REQUIREMENT: Lay out the lines of the records below as a Markdown table with columns "Row" and "Line", numbering each line and skipping blank ones. Leave the pictures out.

THE RECORDS:

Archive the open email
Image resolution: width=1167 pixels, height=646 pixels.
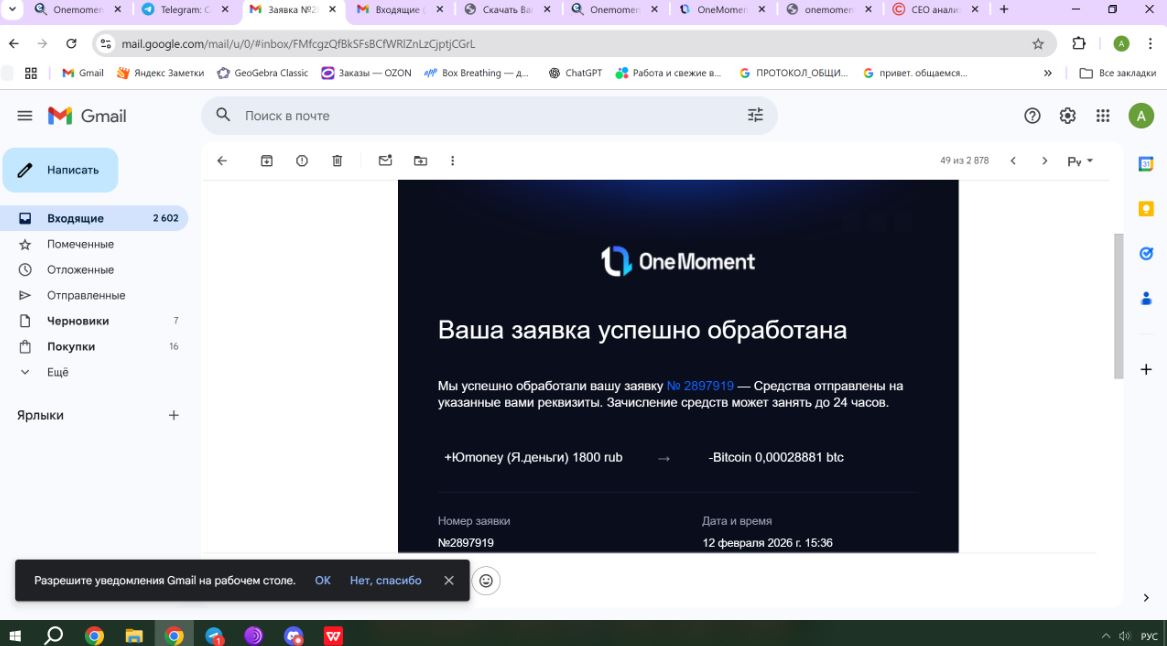click(267, 161)
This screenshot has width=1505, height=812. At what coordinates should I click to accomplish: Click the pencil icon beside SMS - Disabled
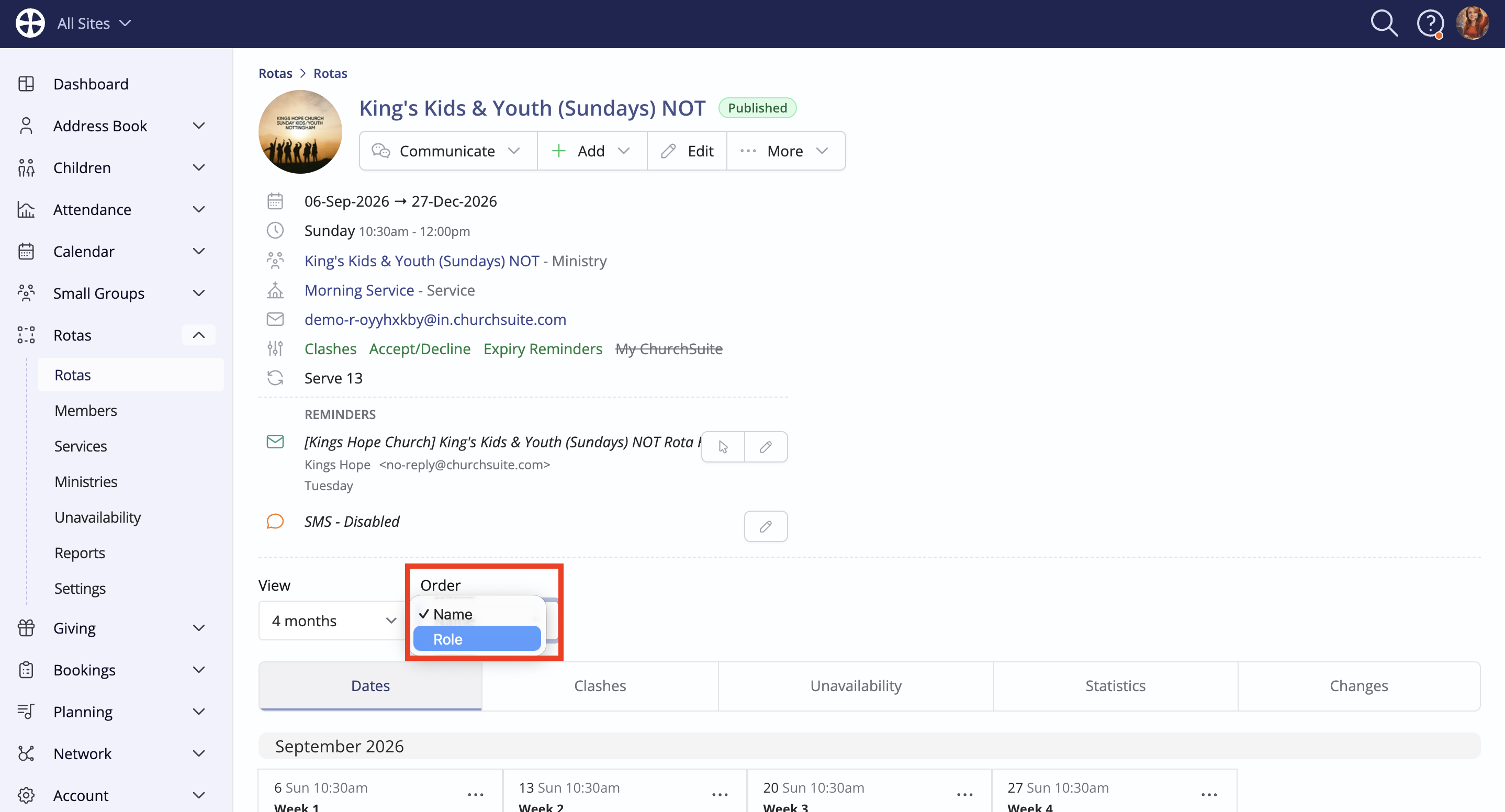point(766,526)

ANSWER TO THIS PROBLEM:
| Row | Line |
|---|---|
| 1 | Archive the open email |
| 2 | Image resolution: width=1167 pixels, height=646 pixels. |
| 3 | click(267, 161) |
| 4 | This screenshot has width=1505, height=812. At what coordinates should I click to accomplish: Click the pencil icon beside SMS - Disabled |
| 5 | point(766,526) |